Create a dedicated SQL pool table with a primary key:

CREATE TABLE mytable (c1 INT PRIMARY KEY NONCLUSTERED NOT ENFORCED, c2 INT);

Create a dedicated SQL pool table with a unique constraint:

CREATE TABLE t6 (c1 INT UNIQUE NOT ENFORCED, c2 INT);

Enforced and Not Enforced Primary Key

Enforced Primary Key:

This is the traditional and default behavior of a primary key. It acts as a strict data integrity constraint, meaning:

  • Uniqueness: No two rows can have the same value for the primary key column(s). Any attempt to insert or update data that violates this uniqueness rule will result in an error and the operation will fail.
  • Foreign key relationships: The primary key can be used as a foreign key in another table to establish relationships and ensure data consistency between tables.
  • Clustered Columnstore Index (CCI): By default, a clustered columnstore index (CCI) is created on the primary key column(s), physically ordering the data for efficient read performance on queries involving those columns.

Not Enforced Primary Key:

This is a less common scenario in Synapse SQL Pool, but it allows defining a primary key without its strict enforcement. This means:

  • Uniqueness becomes optional: Duplicate values for the primary key column(s) are allowed, potentially compromising data integrity.
  • Foreign key relationships: The primary key cannot be used as a foreign key since its uniqueness cannot be guaranteed.
  • No CCI by default: A CCI is not automatically created on a not enforced primary key. You can manually create a CCI or another type of index if needed.

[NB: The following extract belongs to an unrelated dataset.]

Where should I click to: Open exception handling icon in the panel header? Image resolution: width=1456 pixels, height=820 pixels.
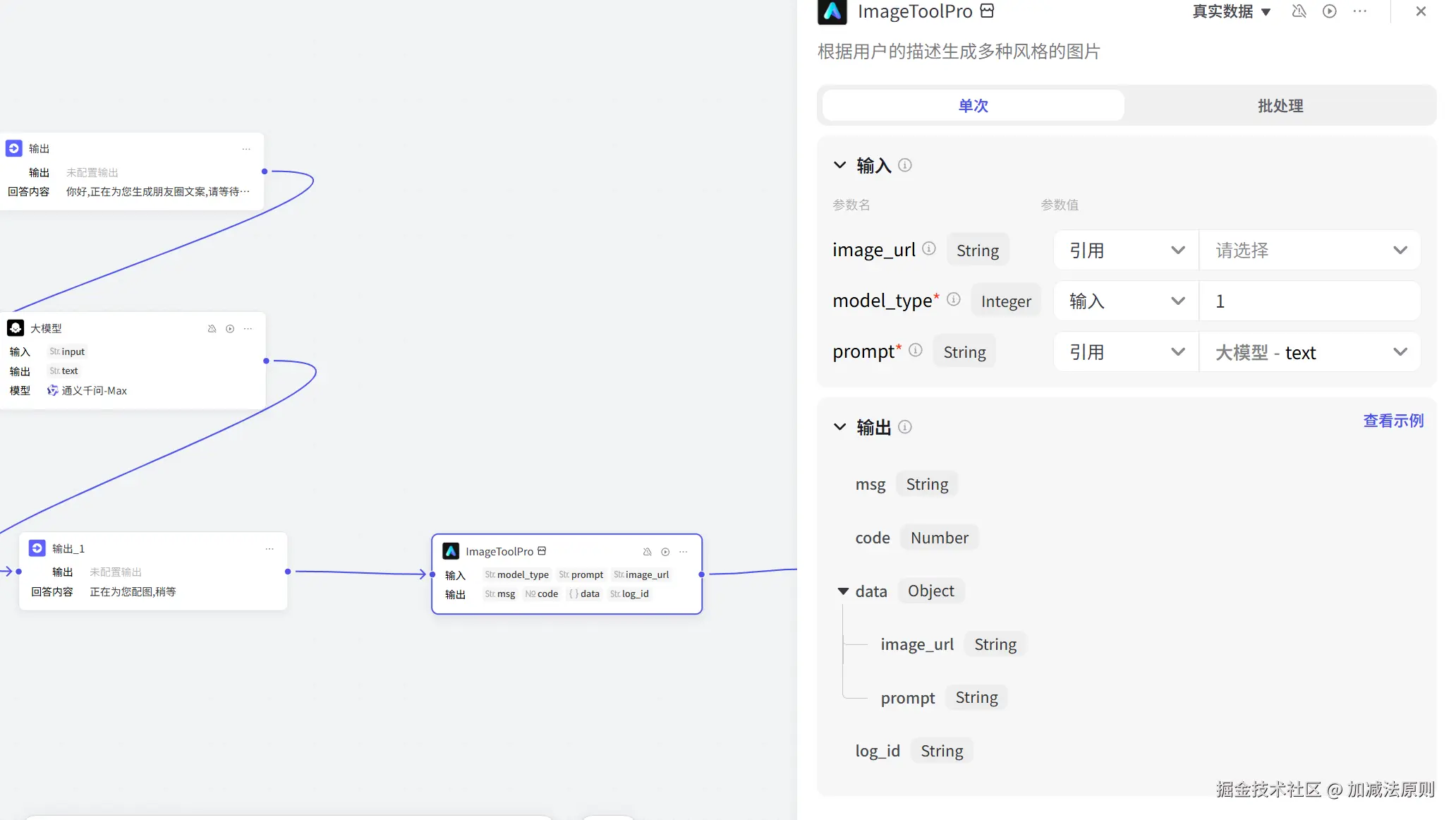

Why Use a Not Enforced Primary Key?

There are limited scenarios where using a not enforced primary key might be justified, such as:

  • Temporary tables: You might define a primary key for internal organization within a temporary table without strict uniqueness requirements.
  • Staging tables: For initial data ingestion, you might want to allow duplicates before processing and cleansing the data later.
  • Specific data model needs: In rare cases, your data model might require a “soft” identifier that allows occasional duplicates for specific reasons.

Important Considerations:

  • Using a not enforced primary key significantly weakens data integrity and should be done with caution and under specific circumstances.
  • You lose the benefits of foreign key relationships and efficient CCI-based query performance.
  • Always document your reasons for using a not enforced primary key and monitor your data closely to avoid inconsistencies.

Recommendation:

In most cases, stick with an enforced primary key to ensure data integrity, leverage foreign key relationships, and enjoy efficient query performance through CCIs. Only consider using a not enforced primary key if you have very specific and valid reasons that outweigh the potential drawbacks.